Scorers of Great Goals
A Scorer of Great Goals is a label applied to anyone who has scored enough ridiculous goals for them to definitely not have all been flukes. Any BBC Goal of the Season compilation from the lower leagues of English football is proof that dire players can score great goals. To be considered a scorer of great goals one must therefore have a level of consistency, scoring quite a few great goals over the course of your career. Examples include Dennis Bergkamp Gianfranco Zola, Zinedine Zidane and David Beckham who, whilst having not scored enough to be considered particularly prolific, made a particular effort to make every goal they did score an absolute peach.
Players such as Roberto Carlos, who occasionally scored an absolutely insane goal but largely ended up blasting the ball into Row Z, do not qualify.

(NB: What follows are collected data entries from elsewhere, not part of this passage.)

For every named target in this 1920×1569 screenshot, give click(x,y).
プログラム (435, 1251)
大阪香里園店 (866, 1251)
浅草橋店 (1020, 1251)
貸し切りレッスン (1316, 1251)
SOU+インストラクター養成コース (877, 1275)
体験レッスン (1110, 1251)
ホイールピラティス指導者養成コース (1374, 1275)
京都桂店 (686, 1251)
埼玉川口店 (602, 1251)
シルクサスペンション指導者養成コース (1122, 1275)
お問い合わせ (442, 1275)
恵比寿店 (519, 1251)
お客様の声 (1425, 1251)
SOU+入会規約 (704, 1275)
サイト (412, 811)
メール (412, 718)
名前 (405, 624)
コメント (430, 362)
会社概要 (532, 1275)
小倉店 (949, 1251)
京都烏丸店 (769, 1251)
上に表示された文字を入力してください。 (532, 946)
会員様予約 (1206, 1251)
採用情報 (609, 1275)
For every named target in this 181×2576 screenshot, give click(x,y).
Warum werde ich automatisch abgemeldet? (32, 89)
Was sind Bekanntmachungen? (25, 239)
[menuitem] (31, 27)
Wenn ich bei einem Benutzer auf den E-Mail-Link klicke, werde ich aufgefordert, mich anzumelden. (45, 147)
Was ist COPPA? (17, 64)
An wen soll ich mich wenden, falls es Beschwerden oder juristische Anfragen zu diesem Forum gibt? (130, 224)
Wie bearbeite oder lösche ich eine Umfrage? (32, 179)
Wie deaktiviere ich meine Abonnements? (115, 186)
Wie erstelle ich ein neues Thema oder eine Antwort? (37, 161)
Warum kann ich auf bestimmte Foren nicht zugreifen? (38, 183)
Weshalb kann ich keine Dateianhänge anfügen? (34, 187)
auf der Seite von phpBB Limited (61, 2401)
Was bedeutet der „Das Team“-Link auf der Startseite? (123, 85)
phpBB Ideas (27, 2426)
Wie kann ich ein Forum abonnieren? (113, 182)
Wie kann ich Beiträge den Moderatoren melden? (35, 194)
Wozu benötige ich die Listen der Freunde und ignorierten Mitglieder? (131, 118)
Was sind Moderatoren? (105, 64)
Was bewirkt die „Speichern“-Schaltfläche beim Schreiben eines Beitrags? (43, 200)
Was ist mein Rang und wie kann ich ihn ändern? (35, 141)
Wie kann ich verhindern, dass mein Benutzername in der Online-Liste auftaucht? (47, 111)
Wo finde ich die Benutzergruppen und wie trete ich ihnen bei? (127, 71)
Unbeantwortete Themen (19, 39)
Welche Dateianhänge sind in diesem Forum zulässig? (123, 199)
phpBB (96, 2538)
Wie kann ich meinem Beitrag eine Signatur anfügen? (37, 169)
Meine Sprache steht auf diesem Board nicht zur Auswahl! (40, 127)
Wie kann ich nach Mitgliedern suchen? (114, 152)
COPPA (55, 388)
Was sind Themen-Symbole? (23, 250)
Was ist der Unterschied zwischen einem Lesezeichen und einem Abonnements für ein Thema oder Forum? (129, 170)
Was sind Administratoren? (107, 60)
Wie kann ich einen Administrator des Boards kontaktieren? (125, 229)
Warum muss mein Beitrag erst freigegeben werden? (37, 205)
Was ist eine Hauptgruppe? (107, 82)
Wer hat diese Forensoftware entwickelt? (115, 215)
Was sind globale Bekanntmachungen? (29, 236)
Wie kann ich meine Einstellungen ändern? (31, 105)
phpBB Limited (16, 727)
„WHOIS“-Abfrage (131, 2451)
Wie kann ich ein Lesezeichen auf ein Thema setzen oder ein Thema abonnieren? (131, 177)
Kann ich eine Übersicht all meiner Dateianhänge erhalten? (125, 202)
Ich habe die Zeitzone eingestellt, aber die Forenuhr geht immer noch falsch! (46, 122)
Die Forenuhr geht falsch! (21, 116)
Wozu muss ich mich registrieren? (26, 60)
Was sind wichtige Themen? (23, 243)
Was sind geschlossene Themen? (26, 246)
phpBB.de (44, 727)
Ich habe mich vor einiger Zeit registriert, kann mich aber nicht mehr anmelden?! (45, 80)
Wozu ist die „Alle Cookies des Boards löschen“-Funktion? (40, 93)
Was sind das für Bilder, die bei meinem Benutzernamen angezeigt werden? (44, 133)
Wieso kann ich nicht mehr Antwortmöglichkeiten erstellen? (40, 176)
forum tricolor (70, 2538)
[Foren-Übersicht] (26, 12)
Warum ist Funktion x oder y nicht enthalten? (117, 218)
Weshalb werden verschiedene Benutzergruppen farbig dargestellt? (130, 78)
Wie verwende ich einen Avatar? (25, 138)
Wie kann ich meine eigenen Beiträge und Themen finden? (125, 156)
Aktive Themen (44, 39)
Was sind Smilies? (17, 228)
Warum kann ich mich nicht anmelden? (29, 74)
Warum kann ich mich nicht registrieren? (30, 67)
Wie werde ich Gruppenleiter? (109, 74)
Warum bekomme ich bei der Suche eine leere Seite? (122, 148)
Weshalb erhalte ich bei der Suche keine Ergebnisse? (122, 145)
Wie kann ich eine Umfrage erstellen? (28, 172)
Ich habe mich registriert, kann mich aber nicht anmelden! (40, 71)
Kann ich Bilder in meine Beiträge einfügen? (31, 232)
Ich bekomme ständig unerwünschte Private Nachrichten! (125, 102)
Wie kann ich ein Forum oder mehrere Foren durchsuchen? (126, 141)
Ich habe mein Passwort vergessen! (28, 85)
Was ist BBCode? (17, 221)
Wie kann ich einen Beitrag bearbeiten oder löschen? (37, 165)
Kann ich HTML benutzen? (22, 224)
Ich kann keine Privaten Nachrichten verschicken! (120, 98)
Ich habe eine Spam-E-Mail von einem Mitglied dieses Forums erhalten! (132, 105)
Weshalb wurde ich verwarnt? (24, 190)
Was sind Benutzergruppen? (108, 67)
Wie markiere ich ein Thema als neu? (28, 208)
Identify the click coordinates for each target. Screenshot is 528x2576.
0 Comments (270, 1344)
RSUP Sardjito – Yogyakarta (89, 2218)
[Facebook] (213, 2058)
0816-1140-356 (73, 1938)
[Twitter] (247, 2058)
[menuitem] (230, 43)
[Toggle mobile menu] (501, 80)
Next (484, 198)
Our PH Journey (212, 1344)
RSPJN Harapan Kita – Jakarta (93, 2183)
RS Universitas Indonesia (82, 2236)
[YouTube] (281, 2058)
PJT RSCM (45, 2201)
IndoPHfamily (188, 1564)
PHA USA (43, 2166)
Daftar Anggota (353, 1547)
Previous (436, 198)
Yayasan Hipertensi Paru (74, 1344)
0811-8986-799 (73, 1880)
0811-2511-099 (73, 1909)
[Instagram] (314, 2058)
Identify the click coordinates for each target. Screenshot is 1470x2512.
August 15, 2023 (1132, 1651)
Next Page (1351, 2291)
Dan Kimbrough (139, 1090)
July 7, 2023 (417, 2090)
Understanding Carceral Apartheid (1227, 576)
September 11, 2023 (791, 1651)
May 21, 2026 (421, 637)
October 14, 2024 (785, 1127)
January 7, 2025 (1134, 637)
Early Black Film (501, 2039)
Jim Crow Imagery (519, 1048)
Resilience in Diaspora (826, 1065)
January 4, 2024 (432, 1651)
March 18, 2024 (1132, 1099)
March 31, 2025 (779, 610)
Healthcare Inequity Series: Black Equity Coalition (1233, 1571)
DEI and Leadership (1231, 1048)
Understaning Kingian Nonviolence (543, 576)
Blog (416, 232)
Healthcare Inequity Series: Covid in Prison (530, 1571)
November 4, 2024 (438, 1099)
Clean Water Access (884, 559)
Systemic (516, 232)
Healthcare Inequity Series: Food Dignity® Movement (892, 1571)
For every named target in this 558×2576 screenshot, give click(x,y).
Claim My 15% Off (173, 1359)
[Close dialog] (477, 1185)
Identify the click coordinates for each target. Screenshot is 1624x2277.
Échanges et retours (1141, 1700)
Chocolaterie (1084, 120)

Great Goalscorers and Scorers of Great Goals
The initial discovery that a player could simultaneously be a Great Goalscorer and a Scorer of Great Goals is thought to have occured during a discussion between Gary Lineker, Mark Lawrenson and Alan Hansen about Matt Le Tissier , captured after the filming of Match of the Day.
On hearing host Gary Lineker speak the name, Hansen was heard to say 'Great goalscorer'. After a second of consideration, Lawrenson weighed into the debate, adding with a little smirk: 'AND...a scorer of great goals'. Since then the pair have used the term approximately 36 times a programme in reference to a variety of players, both correctly and incorrectly.
Players incorrectly touted as Great Goalscorers and Scorers of Great Goals
- Frank Lampard - Lampard has scored a lot of goals, and many of them have been from 20+ yards. However, the majority of these goals were as a result of an array of bizarre deflections and most of the rest were penalties.
- Steven Gerrard - Gerrard has indeed scored some great goals, and scored over 100 Premier league goals. However, his reputation as a prolific goalscorer is largely based on the misapprehension that he plays in central-midfield. In reality Gerrard spent the peak of his club level either injured or playing as a second-striker, a role which largely entailed waltzing to the edge of the 18 yard box unchallenged and hammering shots at goal whilst the entire defence milled around desperately trying to mark Fernando Torres. Similarly, his status as Liverpool's set-piece specialist also boosted his stats, most notably in the 2013-14 season when the Premier League instituted a rule that Liverpool should receive a penalty whenever anyone went near Luis Suarez. As such, Gerrard's 1:4 ratio is less impressive than it seems on face value.
Players correctly labelled as Great Goalscorers and Scorers of Great Goals
- Marco Van Basten - Van Basten is probably the epitome of a great goalscorer and a scorer of great goals due to his ungodly strike rate and because of goals like that sick volley against the USSR in Euro '88 , or that ridiculous header against Real Madrid in the European Cup .
- Matthew Le Tissier - Unrealistically, given that he played for perennially 17th Southampton, Le Tissier scored loads of goals. Whilst many were penalties, every single one that wasn't included either a 50 yard dribble past 3 or more defenders or was belted in from 25 yards.
- Paul Scholes - Diminuative pass-master Paul Scholes, despite never being an alloted penalty or free-kick taker during his career, garnered an excellent goals:games ratio for a midfielder. This, combined with the fact that about about a third of his goals were 20-25 yard piledrivers and another third spectacular headers (unrealistically so, on account of his miniature stature), means he is largely held to have been both a great goalscorer and a scorer of great goals.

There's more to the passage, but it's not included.